On a recent visit to the farm, Near, 31, was in the maggot barn screening sawdust from thousands of squirmy grubs to ready them for shipping to bait sellers across the country and in Canada.
Employee Amber Avery, 18, poured scoops of mature maggots mixed with sawdust and fish scraps into a separator. Neither woman wore the charcoal respirator offered to – and gladly accepted by – visitors.
The maggots that are cooled and shipped year-round for fish bait are only half of the operation. Selling bluebottle flies for crop pollination is the other part – and an entrepreneurial surprise.
A Caldwell, Idaho, plant breeder saw a 1992 newspaper article on the Ponsnesses’ bait business and called the couple, wanting to use the flies that maggots eventually become to pollinate crops. Flies naturally pollinate plants in the wild while they eat nectar, which collects on their hairy legs. Unlike bees, which get claustrophobic, flies don’t mind living and working inside greenhouses.
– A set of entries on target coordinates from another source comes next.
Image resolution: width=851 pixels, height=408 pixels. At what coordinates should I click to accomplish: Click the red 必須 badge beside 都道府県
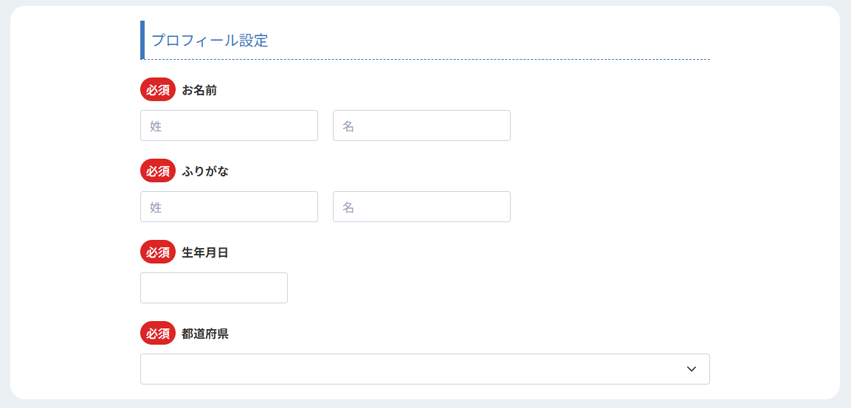[x=158, y=333]

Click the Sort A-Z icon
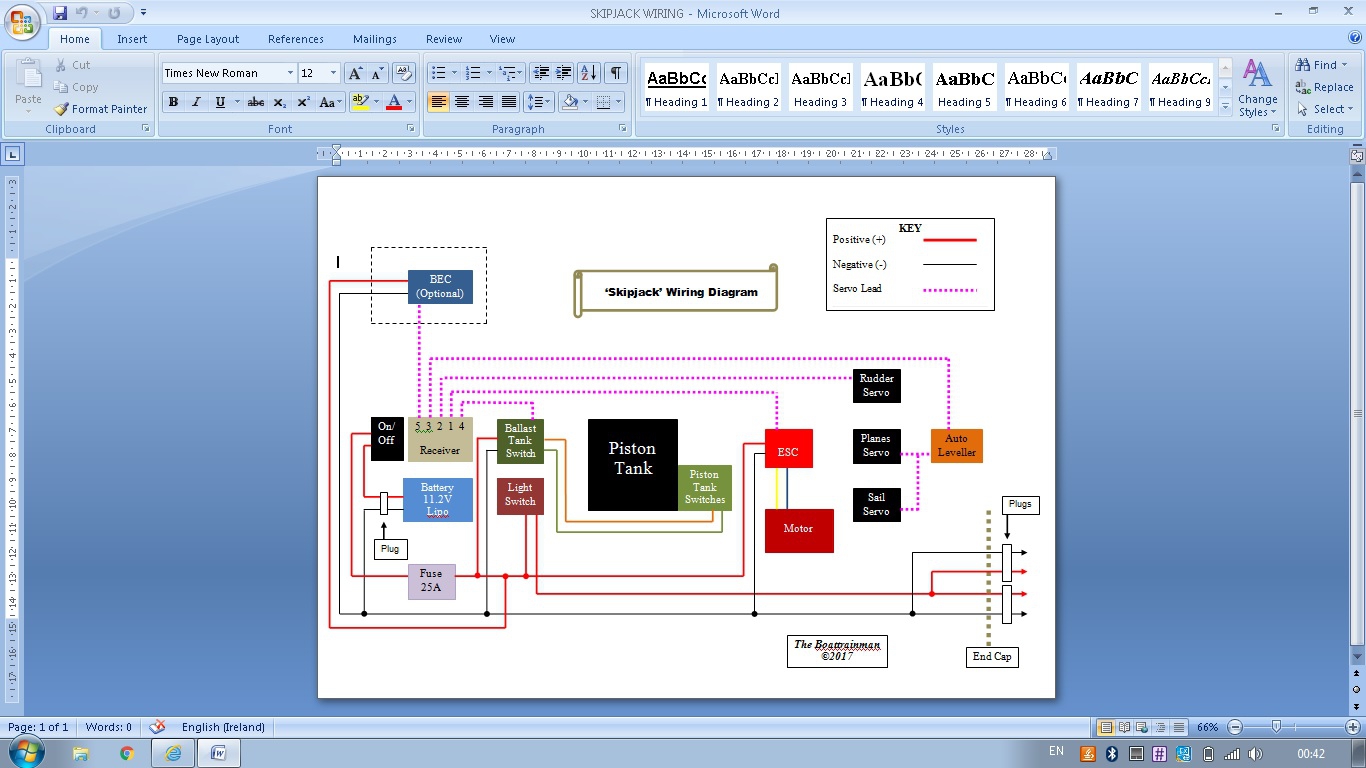click(589, 73)
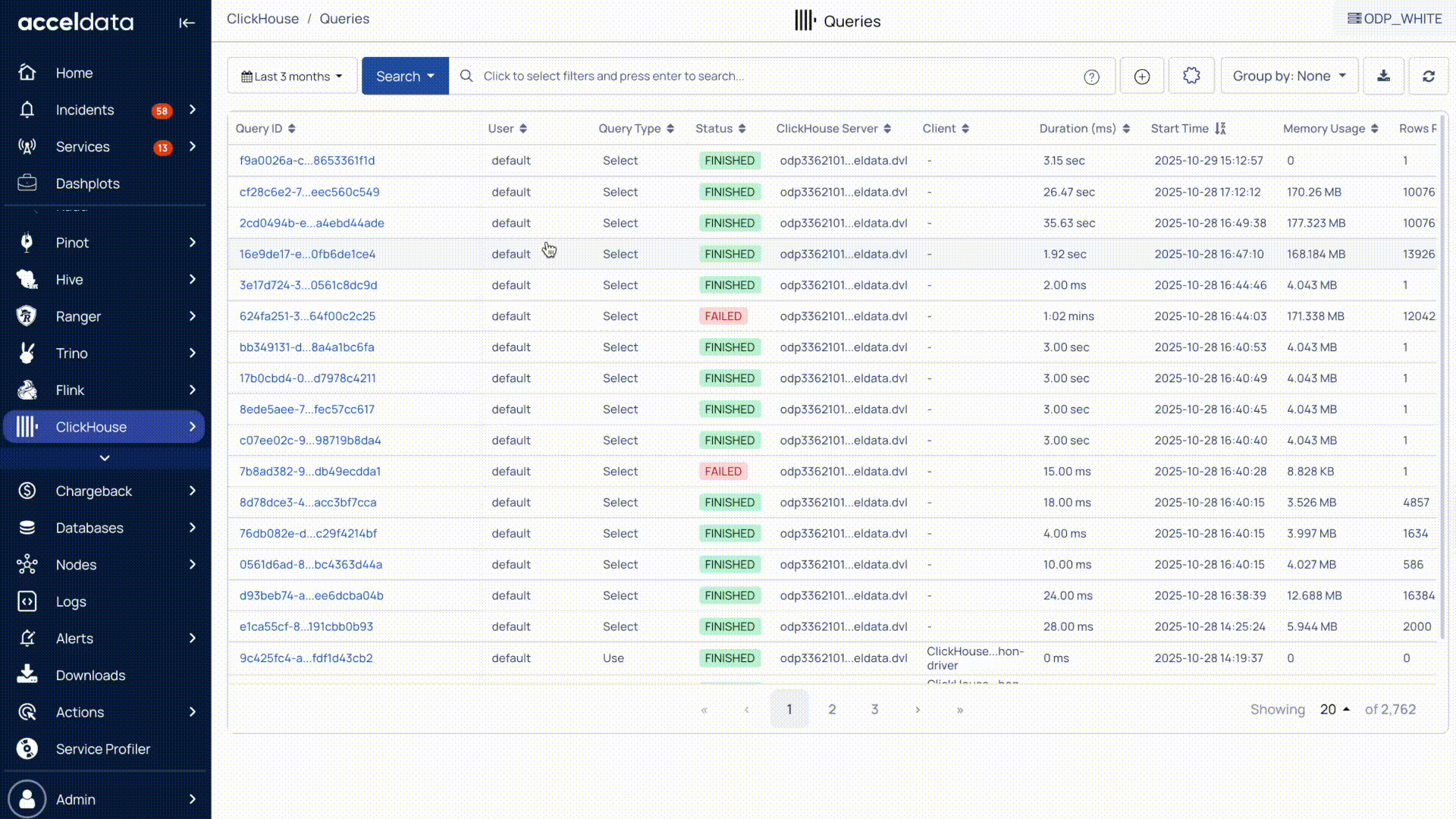The height and width of the screenshot is (819, 1456).
Task: Collapse the sidebar with the arrow icon
Action: click(x=187, y=23)
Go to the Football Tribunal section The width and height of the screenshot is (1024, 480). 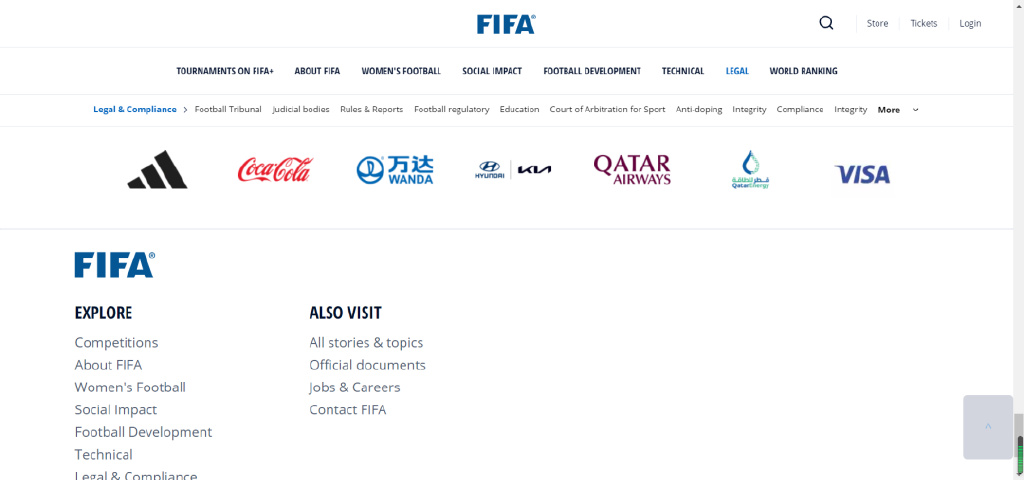[228, 110]
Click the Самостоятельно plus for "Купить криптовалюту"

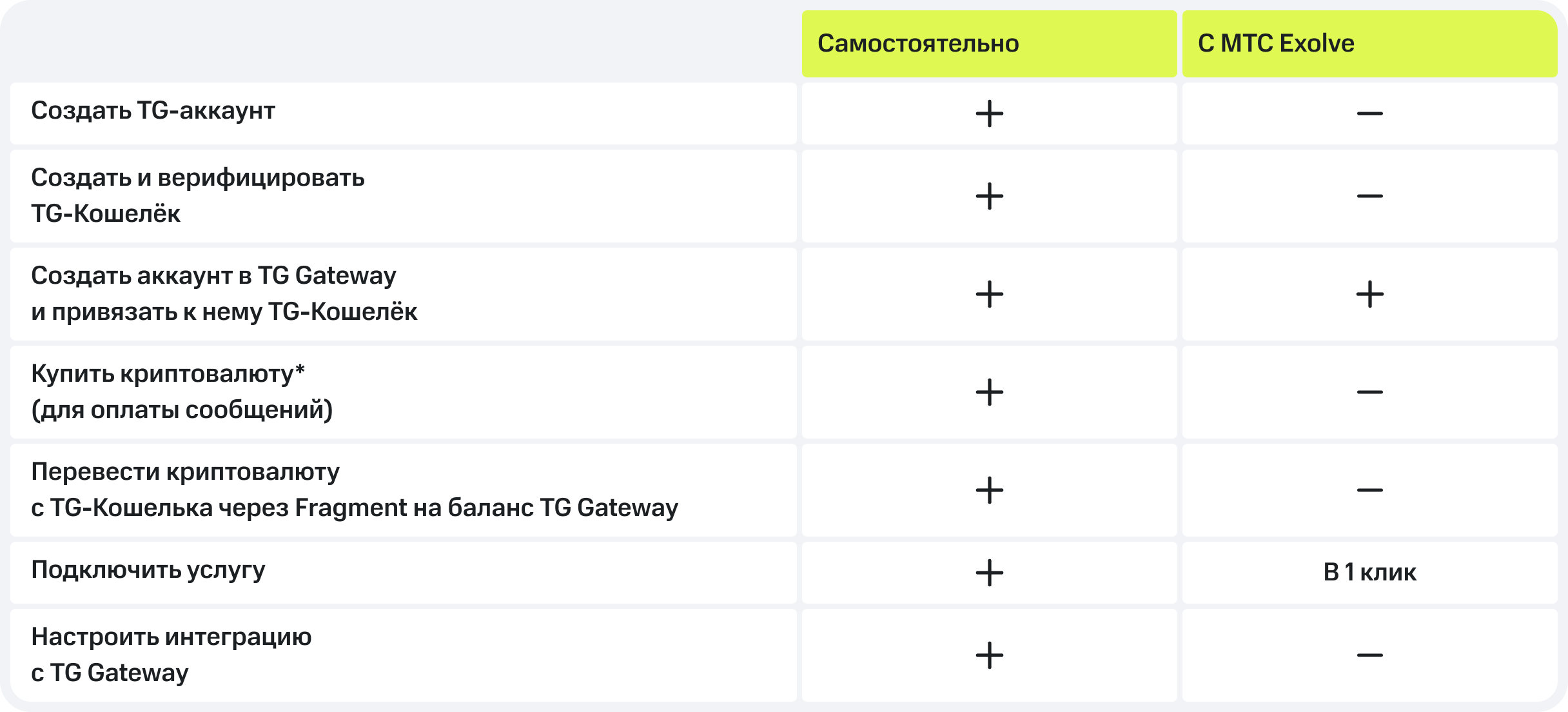point(989,392)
The other benefit is that they are “disposable” and have a short life span.
Recently the farm shipped 44 pounds of maggots to Italy.
A maggot’s life starts in the farm’s fly room, where 10 cages buzz with 3,500 bluebottle flies each. Within 12 hours, the flies will lay 2 million white, gooey eggs on fish scraps. These aren’t ordinary houseflies, which don’t lay eggs on meat. The eggs are put in trays in a warm, dark grow room with a mixture of ground, fresh fish slop and sawdust. Within 24 hours, the eggs hatch into larvae; they grow into full-size maggots in seven days. Every 12 hours the maggots are fed fish. Each tray of about 200,000 maggots gobbles up about 275 pounds a week.The maggots destined for bait shops are cleaned and separated from fish and sawdust in a modified seed cleaner. They can sit dormant for a week, refrigerated, waiting to be shipped.
The maggots that will complete the cycle and become flies to pollinate crops are stored in warm bins, where they cocoon and become pupae. The pupae are shipped to crop growers. They’ll hatch into flies within 48 hours if kept at 80 degrees.
The farm is a job, but also a therapy of sorts for the Ponsness family.
Dennis Ponsness’ father, Lloyd, started the family’s maggot adventure by growing a few wigglers so he could fish without buying bait.
The hobby brought him out of a years-long depression, rekindling his interest in life.
Pam and Dennis Ponsness married in 1987 and decided to take on the maggot business at their place a couple of years later.
Dennis Ponsness is a recovering alcoholic who finds solace working with the maggots, he said. The business also gives the couple the flexibility to minister to other people with addictions.
Said Dennis Ponsness: “I guess the Lord wants us to be maggot farmers.”